Taking full and unfair advantage of Dakar’s smashed foot, Eddie knocks him down. He stands with a foot on the other man’s broad chest and makes a pointed poke at the injured member.

Dakar growls but seems almost grateful for an excuse to stop struggling. He doesn’t surrender, however, and it is in this pose that Anson finds them when he dashes in a few minutes later.

“I was only a few blocks away when the table came out the window,” he explains, shutting out the curious onlookers who have followed him up, “but I gotta fight through the crowds downstairs. You are lucky that the manager is greedy.
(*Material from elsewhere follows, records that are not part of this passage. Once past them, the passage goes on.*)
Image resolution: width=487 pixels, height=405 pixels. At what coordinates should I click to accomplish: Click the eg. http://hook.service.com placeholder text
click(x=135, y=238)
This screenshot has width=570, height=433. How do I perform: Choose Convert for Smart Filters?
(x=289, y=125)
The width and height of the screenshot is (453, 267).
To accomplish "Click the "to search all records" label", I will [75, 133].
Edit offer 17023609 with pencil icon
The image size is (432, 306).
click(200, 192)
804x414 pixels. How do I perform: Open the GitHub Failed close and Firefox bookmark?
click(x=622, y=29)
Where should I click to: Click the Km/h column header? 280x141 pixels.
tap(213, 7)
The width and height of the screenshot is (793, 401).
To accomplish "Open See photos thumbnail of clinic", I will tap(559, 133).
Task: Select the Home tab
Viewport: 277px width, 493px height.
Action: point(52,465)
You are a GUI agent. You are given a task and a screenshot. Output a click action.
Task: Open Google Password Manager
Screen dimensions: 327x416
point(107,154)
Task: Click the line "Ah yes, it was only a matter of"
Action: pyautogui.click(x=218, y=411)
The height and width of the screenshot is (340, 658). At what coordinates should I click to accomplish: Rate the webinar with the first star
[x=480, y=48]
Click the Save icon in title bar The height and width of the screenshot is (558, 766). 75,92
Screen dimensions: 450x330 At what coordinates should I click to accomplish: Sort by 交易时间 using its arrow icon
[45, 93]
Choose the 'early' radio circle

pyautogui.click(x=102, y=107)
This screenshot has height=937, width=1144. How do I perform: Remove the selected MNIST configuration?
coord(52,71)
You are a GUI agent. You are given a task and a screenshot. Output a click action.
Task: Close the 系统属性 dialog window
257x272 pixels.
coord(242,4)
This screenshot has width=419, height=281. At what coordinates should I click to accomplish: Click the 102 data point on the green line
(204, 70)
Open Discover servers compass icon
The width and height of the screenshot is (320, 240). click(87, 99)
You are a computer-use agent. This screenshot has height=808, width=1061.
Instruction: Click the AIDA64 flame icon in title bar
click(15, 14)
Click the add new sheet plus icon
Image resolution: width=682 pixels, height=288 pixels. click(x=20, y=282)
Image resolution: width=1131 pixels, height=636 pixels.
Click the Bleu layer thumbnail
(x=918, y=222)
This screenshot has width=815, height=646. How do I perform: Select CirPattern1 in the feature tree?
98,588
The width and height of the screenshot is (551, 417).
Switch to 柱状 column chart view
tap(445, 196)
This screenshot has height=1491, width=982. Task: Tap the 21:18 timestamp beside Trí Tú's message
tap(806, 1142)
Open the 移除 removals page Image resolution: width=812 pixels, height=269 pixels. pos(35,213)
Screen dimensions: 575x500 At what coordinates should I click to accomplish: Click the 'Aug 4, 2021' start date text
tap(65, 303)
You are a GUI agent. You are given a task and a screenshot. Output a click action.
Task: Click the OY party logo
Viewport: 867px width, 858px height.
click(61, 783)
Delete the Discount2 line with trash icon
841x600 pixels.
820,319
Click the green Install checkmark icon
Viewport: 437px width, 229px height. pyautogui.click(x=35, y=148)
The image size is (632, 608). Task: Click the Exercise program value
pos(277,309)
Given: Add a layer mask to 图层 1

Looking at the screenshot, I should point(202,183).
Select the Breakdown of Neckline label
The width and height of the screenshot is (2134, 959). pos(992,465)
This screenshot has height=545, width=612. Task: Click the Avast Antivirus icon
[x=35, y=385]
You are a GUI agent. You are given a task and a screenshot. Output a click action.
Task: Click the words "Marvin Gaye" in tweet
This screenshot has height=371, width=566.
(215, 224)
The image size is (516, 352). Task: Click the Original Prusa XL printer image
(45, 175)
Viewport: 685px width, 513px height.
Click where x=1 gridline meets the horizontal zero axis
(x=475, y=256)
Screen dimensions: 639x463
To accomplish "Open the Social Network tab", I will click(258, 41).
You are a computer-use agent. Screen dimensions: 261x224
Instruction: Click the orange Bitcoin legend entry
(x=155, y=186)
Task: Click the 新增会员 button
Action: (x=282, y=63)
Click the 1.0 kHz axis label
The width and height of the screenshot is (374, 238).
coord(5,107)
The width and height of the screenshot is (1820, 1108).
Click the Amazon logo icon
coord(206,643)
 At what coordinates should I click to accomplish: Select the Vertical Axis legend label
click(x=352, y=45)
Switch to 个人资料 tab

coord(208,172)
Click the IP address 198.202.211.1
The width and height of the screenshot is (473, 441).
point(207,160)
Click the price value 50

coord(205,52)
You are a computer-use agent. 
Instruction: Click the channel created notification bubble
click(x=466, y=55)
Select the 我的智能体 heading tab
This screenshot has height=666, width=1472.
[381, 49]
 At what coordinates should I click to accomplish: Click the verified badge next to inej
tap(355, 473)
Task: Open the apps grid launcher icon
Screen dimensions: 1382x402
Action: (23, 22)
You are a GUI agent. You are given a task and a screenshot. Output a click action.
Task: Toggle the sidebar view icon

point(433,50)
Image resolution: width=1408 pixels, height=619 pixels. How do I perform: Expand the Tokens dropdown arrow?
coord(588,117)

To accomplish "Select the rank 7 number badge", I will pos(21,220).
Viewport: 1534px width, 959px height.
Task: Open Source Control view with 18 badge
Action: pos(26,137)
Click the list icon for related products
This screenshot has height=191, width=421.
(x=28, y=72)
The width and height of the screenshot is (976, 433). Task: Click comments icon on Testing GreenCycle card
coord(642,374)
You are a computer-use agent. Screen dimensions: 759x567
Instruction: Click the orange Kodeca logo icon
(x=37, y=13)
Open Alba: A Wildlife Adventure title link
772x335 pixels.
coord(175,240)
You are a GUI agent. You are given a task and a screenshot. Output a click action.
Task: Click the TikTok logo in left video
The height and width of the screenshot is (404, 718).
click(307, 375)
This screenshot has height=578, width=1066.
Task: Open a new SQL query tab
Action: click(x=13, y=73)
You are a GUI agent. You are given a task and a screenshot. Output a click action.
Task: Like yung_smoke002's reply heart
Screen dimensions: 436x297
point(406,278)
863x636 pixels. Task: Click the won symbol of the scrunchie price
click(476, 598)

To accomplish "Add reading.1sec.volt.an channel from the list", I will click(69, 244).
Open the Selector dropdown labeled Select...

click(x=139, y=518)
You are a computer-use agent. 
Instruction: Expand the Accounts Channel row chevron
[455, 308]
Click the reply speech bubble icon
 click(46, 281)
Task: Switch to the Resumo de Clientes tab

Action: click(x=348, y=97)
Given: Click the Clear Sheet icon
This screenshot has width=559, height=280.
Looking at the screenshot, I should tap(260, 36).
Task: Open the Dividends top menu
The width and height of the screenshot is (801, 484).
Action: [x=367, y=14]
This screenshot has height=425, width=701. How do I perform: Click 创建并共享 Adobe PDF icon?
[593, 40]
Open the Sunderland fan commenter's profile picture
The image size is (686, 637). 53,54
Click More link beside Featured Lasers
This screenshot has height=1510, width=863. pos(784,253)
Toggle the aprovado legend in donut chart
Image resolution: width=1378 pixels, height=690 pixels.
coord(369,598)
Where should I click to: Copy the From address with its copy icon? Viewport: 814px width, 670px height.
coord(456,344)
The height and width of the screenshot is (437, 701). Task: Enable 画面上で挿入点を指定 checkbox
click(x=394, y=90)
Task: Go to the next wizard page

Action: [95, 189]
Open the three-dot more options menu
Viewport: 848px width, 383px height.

He doesn’t want to share the dash we gotta pay him with the local police or right now you’d both be on your way to prison.”

“I’m already a prisoner,” Dakar rumbles, but the fight has gone out of him. “Let me sit up.”

Eddie does so, keeping a wary eye on him, but Dakar only leans against a wall and shields his eyes from the sunlight pouring through the damaged window.

Shaking his head, Eddie goes over to the window and pulls in the curtain that had been carried out along with the table, making the room somewhat darker.

“Thanks,” Dakar says. Then, after a moment’s thoughtful reflection, “I could really use a drink. Anything. Cola. Tea. Even water.”

Eddie brings water and Dakar accepts it. While he sips, he studies Anson.

“You’re too quiet, Spider. You should be joking with me, teasing me about being beaten by a smaller man—or by a bottle—but instead you sit there with your face long and your big mouth closed. What is wrong?”

Anson looks out from wherever his private meditations had carried him.

“I think I must stop looking for Adam and Teresa,” he says after a long pause. “Today I finally found the house where someone told me they were staying. I was certain that I would find them there. Instead, I found an empty house. Inside I found this.”

He holds up a small metal badge, the type of bright gewgaw with which the local constabulary is wont to reward its rank and file.

“By now,” he continues, “they are either dead or imprisoned. If I continue to look for them too publicly, I can only do them harm.”